Transcreva na íntegra, sem nenhuma alteração, o texto sobre o filme Violeta foi para o céu.

## Trecho do documento
★ ★ ★ ★
A vida é mais forte do que a arte. A conclusão poderia ser facilmente atribuída ao destino da cantora chilena Violeta Parra, que tem sua vida e obra tão bem delineadas em Violeta foi para o céu. Um retrato que ultrapassa as convenções das biografias cinematográficas, sendo, além disso, uma exposição da alma da artista. Mas quem acompanhou a carreira de Violeta sabe que a reflexão não se aplicaria ao seu comportamento enquanto viva.
A luta para preservar o folclore e a cultura tradicional de seu país fizeram da cantora um mito no Chile, equivalente a uma Edith Piaf na França. Em quase duas horas de filme, o diretor Andrés Wood costura as fases da vida da artista numa narrativa não-linear que, de imediato, pode não situar o espectador, mas logo em seguida se firma como um recurso convincente, que não compromete a fluidez e o entendimento do filme. A infância conflituosa ao lado do pai, a morte da filha ainda bebê, as experiências artísticas na França e na Polônia, sua viagem pelo interior do Chile e o romance com o músico suíco Gilbert Favre são intercalados com trechos de uma entrevista à televisão chilena em 1962. Violeta realizou sua primeira mostra de telas e bordados no Museu do Louvre, vivendo alguns anos na Europa e para isso, tendo que deixar os filhos ainda pequenos.
★ ★ ★ ★
## Material fornecido

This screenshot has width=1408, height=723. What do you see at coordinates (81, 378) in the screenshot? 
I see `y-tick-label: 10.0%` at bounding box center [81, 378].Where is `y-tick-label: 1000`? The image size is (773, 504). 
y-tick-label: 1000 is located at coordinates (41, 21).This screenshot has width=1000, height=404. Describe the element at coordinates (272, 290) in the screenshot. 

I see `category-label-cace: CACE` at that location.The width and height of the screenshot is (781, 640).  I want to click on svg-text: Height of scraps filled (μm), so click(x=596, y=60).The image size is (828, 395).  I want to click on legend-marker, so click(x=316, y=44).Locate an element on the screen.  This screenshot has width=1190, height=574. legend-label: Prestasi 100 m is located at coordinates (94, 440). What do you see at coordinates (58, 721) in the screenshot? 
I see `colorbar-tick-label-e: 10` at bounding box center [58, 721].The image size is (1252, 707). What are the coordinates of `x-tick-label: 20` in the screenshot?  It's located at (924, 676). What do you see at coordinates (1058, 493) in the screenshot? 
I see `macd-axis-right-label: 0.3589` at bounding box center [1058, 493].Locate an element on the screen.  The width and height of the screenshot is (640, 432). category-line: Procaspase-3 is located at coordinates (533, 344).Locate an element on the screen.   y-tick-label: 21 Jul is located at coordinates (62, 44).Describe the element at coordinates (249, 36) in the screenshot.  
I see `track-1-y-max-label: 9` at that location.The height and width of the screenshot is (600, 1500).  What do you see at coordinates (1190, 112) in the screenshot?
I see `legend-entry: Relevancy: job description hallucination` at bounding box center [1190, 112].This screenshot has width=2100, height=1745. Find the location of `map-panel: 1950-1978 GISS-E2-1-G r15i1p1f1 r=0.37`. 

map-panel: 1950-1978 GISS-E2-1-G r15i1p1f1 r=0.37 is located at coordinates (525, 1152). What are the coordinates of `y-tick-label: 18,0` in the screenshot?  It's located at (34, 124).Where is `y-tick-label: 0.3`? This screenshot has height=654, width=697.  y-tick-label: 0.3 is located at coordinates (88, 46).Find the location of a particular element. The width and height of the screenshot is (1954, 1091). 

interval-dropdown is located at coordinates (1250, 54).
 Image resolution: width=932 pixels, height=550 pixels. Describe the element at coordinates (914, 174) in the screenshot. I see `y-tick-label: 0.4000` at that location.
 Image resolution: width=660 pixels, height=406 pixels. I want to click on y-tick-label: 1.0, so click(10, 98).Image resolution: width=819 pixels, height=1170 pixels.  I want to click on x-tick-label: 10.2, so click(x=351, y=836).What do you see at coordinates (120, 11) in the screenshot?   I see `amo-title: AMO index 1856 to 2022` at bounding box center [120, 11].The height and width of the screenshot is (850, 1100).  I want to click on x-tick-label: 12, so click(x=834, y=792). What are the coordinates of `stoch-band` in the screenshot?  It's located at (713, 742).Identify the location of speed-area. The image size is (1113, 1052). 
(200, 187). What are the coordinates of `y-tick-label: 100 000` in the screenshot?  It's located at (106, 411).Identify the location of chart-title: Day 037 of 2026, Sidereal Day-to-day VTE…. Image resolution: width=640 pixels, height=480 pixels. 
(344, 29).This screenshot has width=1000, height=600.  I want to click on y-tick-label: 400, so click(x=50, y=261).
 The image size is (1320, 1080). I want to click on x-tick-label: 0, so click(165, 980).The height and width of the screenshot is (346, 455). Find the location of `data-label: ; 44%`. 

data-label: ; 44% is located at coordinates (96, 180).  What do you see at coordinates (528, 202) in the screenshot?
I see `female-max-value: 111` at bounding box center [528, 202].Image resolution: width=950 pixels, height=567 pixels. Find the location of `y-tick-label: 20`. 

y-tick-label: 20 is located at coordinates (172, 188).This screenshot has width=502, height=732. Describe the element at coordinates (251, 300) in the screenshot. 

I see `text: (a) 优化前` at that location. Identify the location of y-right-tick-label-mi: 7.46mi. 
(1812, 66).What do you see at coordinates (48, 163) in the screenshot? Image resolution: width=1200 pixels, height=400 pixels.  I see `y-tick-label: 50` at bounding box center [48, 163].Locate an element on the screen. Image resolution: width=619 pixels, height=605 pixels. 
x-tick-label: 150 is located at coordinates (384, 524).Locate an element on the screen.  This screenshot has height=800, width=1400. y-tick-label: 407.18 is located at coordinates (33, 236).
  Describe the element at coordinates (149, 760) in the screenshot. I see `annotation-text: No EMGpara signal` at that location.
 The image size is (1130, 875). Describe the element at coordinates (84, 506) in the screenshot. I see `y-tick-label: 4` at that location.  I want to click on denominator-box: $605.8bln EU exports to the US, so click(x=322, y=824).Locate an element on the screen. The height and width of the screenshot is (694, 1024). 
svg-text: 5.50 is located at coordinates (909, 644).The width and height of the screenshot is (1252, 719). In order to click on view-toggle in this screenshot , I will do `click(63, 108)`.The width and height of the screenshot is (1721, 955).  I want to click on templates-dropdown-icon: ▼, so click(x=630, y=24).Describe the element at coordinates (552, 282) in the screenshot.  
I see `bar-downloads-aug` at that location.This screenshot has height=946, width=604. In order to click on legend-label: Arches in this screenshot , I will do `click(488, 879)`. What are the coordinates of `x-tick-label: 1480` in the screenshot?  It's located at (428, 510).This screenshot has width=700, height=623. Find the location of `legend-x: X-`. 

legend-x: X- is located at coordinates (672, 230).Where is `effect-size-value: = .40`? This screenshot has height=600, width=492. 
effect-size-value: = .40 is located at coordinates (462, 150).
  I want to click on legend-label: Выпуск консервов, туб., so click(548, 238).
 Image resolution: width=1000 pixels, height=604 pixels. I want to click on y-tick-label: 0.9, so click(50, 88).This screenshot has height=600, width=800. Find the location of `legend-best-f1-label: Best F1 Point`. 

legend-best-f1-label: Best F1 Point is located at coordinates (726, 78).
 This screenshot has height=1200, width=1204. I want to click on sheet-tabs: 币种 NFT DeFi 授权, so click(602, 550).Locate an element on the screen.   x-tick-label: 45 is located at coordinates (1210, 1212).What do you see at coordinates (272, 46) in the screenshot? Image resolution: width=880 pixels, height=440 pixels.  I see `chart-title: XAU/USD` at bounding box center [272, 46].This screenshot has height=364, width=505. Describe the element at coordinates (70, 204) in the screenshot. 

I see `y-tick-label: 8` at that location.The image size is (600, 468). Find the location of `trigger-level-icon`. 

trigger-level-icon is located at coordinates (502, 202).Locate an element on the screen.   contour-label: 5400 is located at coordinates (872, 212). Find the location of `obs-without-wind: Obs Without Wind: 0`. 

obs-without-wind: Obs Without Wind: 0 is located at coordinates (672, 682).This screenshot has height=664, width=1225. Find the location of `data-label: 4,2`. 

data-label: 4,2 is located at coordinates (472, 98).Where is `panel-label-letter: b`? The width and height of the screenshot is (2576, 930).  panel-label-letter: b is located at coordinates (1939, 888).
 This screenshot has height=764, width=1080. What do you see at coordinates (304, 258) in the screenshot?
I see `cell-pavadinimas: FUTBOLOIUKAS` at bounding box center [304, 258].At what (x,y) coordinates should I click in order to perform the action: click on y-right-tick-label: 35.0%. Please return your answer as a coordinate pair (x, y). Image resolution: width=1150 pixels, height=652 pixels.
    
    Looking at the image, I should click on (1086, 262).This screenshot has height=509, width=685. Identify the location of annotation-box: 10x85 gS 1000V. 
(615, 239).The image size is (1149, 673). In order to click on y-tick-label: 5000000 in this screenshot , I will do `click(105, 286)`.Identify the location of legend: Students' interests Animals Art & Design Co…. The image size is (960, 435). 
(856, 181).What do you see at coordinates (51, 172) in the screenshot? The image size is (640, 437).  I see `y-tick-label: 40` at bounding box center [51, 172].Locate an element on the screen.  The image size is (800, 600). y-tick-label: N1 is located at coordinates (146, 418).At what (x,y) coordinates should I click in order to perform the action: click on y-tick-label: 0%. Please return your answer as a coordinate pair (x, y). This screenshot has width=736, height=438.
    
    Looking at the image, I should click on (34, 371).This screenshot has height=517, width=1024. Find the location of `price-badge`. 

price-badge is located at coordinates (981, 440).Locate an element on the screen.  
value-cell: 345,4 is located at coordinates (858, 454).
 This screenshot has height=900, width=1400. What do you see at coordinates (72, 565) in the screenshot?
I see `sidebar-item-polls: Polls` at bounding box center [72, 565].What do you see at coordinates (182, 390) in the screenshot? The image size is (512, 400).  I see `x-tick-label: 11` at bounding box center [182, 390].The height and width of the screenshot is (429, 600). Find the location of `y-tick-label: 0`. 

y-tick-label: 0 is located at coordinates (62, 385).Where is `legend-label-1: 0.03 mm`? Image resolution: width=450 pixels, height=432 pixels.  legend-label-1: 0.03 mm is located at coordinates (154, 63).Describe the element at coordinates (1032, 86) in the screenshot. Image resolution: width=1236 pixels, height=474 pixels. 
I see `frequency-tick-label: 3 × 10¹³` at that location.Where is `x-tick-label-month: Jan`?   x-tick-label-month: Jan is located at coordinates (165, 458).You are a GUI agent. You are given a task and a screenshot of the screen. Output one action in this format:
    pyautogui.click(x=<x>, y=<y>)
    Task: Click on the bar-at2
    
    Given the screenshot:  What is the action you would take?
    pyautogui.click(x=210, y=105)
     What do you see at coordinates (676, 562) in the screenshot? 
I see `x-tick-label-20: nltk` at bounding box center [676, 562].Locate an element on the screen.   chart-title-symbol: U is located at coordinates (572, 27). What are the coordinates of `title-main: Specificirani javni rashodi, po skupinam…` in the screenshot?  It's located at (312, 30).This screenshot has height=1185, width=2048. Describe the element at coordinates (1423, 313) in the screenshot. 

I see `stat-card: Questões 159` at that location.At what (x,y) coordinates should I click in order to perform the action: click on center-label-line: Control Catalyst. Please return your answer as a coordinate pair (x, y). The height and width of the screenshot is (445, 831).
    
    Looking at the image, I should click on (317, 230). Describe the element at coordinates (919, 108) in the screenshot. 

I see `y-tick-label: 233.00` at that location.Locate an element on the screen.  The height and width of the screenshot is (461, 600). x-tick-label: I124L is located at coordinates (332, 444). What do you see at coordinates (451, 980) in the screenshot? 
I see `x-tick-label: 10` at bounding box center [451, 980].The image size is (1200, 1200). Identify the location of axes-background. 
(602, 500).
★ ★ ★ ★
## Espaço da resposta
A vida é mais forte do que a arte. A conclusão poderia ser facilmente atribuída ao destino da cantora chilena Violeta Parra, que tem sua vida e obra tão bem delineadas em Violeta foi para o céu. Um retrato que ultrapassa as convenções das biografias cinematográficas, sendo, além disso, uma exposição da alma da artista. Mas quem acompanhou a carreira de Violeta sabe que a reflexão não se aplicaria ao seu comportamento enquanto viva.
A luta para preservar o folclore e a cultura tradicional de seu país fizeram da cantora um mito no Chile, equivalente a uma Edith Piaf na França. Em quase duas horas de filme, o diretor Andrés Wood costura as fases da vida da artista numa narrativa não-linear que, de imediato, pode não situar o espectador, mas logo em seguida se firma como um recurso convincente, que não compromete a fluidez e o entendimento do filme. A infância conflituosa ao lado do pai, a morte da filha ainda bebê, as experiências artísticas na França e na Polônia, sua viagem pelo interior do Chile e o romance com o músico suíco Gilbert Favre são intercalados com trechos de uma entrevista à televisão chilena em 1962. Violeta realizou sua primeira mostra de telas e bordados no Museu do Louvre, vivendo alguns anos na Europa e para isso, tendo que deixar os filhos ainda pequenos.